■ **Exercise prompt**
Each line of the data is to be output verbatim, with the images removed.

■ **Dataset extract**
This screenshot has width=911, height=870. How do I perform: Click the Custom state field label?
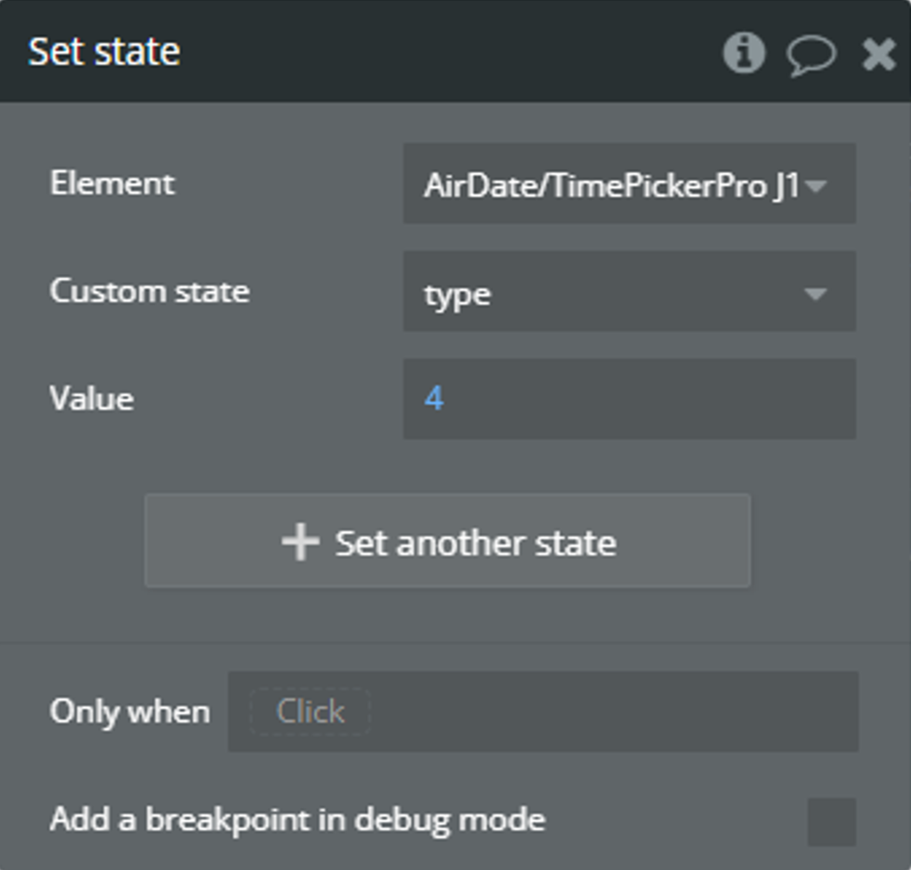tap(149, 291)
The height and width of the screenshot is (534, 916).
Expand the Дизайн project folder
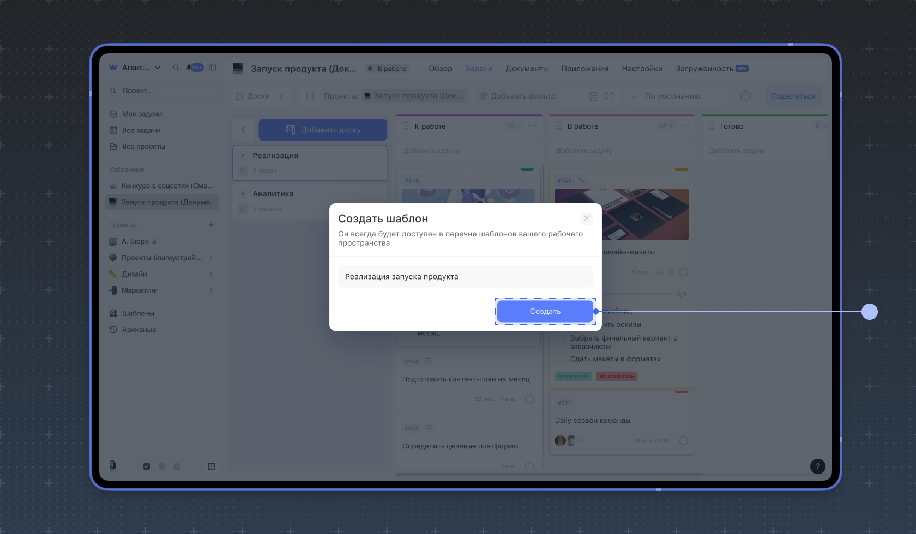pos(211,274)
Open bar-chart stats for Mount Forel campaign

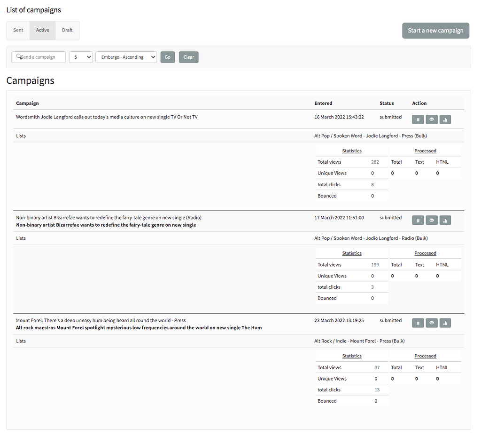pos(445,323)
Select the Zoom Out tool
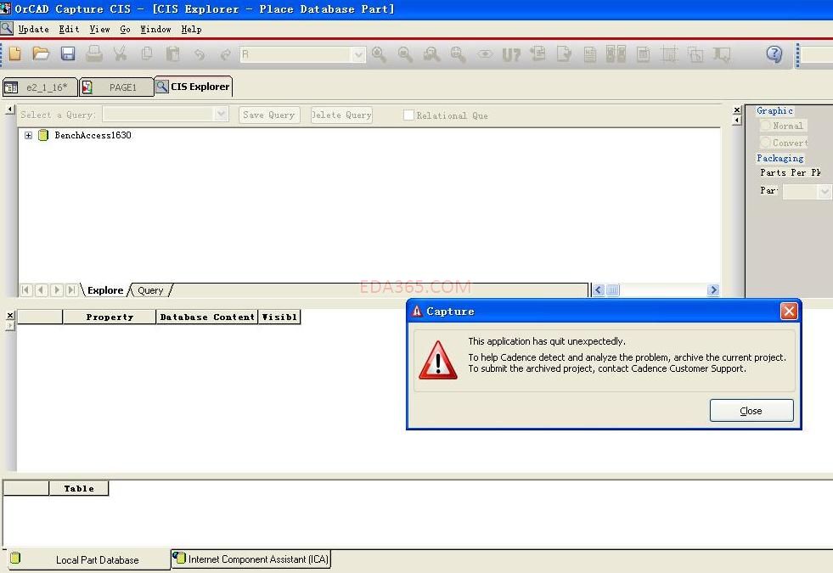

■ **Solution to this exercise**
This screenshot has width=911, height=870. How do I perform: Click the Custom state field label?
tap(149, 291)
The height and width of the screenshot is (534, 916).
Expand the Дизайн project folder
pos(211,274)
Open bar-chart stats for Mount Forel campaign

pos(445,323)
Select the Zoom Out tool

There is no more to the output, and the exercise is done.